The first was a man called Sir Jules Thorn, who started Thorn Electrical Industries. He came from Vienna between the two World Wars and he started a fluorescent tube factory in Enfield, and then developed radio and TV. He did a deal with Sylvania Corporation, which was part of General Telephone to produce colour TVs. He knew my father well, because my father ran about 750 radio and electrical stores, and my father bought heavily from Thorn Electrical. Sir Jules was a lovely man, smaller than I was, but he had tremendous energy and ability, and he built a wonderful company. As I said, he arrived in the UK from Vienna as a persecuted Jew, and he built an amazing company.
The second person would be Arnold Weinstock, who ran the English General Electric Company.

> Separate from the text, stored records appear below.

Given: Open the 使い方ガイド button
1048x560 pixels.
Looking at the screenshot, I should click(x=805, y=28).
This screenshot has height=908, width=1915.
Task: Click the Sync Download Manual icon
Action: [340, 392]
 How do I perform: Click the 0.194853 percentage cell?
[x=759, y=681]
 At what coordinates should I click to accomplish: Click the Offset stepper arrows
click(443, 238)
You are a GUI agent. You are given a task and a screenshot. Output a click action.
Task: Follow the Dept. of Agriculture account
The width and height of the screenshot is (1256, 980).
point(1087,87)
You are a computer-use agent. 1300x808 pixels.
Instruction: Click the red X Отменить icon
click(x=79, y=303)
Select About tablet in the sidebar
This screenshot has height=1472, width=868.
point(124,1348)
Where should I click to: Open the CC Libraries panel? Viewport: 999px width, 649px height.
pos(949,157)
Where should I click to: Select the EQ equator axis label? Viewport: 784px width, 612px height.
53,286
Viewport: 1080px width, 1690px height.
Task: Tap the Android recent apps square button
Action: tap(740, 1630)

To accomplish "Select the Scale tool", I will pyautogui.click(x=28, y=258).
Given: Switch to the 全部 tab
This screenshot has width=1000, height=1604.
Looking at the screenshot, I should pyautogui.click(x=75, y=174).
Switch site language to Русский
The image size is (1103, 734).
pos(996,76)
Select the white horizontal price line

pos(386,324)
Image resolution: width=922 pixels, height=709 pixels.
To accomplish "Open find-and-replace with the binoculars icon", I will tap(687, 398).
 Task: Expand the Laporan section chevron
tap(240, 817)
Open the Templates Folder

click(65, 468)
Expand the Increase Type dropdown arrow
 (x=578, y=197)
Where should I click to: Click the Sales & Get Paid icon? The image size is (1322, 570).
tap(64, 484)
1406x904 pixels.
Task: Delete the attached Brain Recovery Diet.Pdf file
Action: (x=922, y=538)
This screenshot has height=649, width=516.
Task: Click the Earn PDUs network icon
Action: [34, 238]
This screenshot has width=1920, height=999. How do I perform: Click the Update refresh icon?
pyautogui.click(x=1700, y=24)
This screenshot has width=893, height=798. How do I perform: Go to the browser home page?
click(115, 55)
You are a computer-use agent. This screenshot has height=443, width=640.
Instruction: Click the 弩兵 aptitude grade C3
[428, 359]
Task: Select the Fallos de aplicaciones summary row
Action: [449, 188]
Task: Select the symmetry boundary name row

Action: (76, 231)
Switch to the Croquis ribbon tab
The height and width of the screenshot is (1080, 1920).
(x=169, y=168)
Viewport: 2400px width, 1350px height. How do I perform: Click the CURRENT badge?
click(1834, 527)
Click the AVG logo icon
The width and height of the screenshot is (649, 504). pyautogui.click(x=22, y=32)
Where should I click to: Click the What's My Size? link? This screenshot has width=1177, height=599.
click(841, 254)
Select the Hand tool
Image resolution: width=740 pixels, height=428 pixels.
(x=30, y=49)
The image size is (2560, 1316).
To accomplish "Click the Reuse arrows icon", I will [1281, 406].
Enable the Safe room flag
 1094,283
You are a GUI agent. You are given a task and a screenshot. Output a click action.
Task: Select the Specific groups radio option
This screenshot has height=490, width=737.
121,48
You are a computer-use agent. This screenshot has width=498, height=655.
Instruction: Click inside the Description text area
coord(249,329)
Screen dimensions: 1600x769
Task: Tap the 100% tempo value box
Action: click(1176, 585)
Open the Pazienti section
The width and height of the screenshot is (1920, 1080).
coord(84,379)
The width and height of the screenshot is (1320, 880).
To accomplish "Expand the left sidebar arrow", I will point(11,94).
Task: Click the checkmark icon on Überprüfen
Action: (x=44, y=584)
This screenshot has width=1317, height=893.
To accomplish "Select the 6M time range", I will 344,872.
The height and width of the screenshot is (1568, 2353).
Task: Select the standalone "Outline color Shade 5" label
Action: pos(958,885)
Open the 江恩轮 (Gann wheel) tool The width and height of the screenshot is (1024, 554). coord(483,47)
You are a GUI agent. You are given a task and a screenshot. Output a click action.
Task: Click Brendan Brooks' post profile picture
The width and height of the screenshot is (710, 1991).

I think that he was the best industrialist of his time. I had lunch with him before he died, and he admitted that he felt he’d been a little bit too conservative, too cash orientated, and not enough investment. He favoured joint ventures rather than taking the risk of going in alone, and he acknowledged that joint ventures are not as good as they could be, because you don’t have control. But he started a company called Radio & Allied, which was owned by the Sobells. He married the boss’s daughter and became head of the company, and then built it into an industrial giant.
I’ve had the privilege of meeting a lot of interesting people, but those two people, still to my mind, have the greatest influence on me. When I was at university, it was ’64, I went to the Democratic convention, and I met Bobby Kennedy. His brother had been assassinated the year before, and he was to be assassinated not long after. So there have been people like that. Also, I would say Macri, who is the President of Argentina, Modi, all these people make a big impression on you, people like Bill Clinton, with all their strengths and weaknesses. But I would go back to those two as being the main ones. I spent a lot of time with them, more with Thorn than with Weinstock. I would say Thorn after my dad would be the one.